Further support for this conclusion is provided by the possibility of
a finding that the State actually met the 98% standard within the
required time period, since the percentage of reviews made was 97.6%
(Agency's Response to the Order to Show Cause, March 2, 1981, page 7).
It is standard practice in a variety of contexts to round off a fraction
to the nearest whole number. See e.g., M. R. Spiegel, Schaum's Outline
of Theory and Problems of Statistics, page 2. The Agency admits that
the State's rate of success was very close to 98% (Response to the Order
to Show Cause, March 2, 1981, page 7). Where the Agency has not
articulated a policy on whether a fractional variance of 98% may qualify
a state for the exception, and because a penalty statute should be
construed in favor of the party against whom the penalty is to be
imposed, it is possible to conclude that 97.6% is the functional
equivalent of 98%.Such a conclusion is supported by the legislative
history of the provision which says:

This provision was included because HEW has announced penalties on
States which failed to review only two or three homes out of hundreds of
homes subject to review within the annual time limit. In the light of
the Secretary's position that HEW has no discretion in determining that
the requirements of the law have been met, the Committee has provided a
standard of reasonableness in the bill. (H. Rep. 95-393, Part II, 85,
July 12, 1977, reprinted in 1977 U.S. Code Cong. & Ad. News 3088.)

Conclusion

We conclude that the State failed to meet the regulatory report
requirements for a timely independent professional review; however, we
also conclude that the review which failed to meet the statutory
standard, combined with the successful review completed in February
1980, falls within the statutory exception expressed in Section 1903(
g)(4)(B).
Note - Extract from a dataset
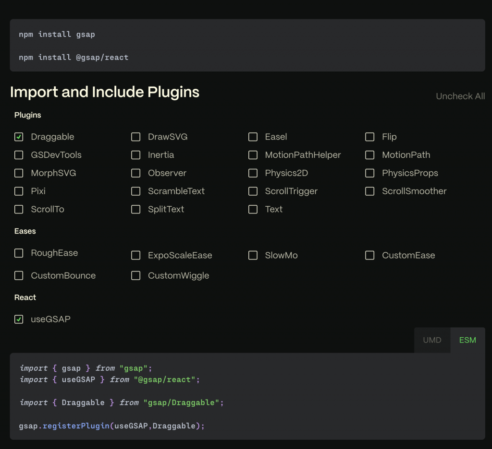Select the SplitText plugin checkbox
This screenshot has width=492, height=449.
point(136,210)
Therefore, the disallowance should be reversed. /1/ This
policy was codified at 42 CFR 456.652(b), effective December 31,
1979. /2/ The Agency published its final regulation implementing
this provision at 44 FR 56338, October 1, 1979. The regulation became
effective December 31, 1979 and is codified at 42 CFR 456.653. The
regulation states: The Administrator will find an agency's showing
satisfactory, even if it failed to meet the annual review requirements
of Sec. 456.652(a)(4), if -- (a) The agency demonstrates that -- (1) It
completed reviews by the end of the quarter in at least 98 percent of
all facilities requiring review by the end of the quarter; (2) It
completed reviews by the end of the quarter in all facilities with 200
or more certified Medicaid beds requiring review by the end of the
quarter; and (3) With respect to all unreviewed facilities, the agency
exercised good faith and due diligence by attempting to review those
facilities and would have succeeded but for events beyond its control
which it could not have reasonably anticipated; or (b) The agency
demonstrates that it failed to meet the standard in paragraph (a)(1) and
(2) of this section by the close of the quarter for technical reasons,
but met the standard within 30 days after the close of the quarter.
Technical reasons are circumstances within the agency's control.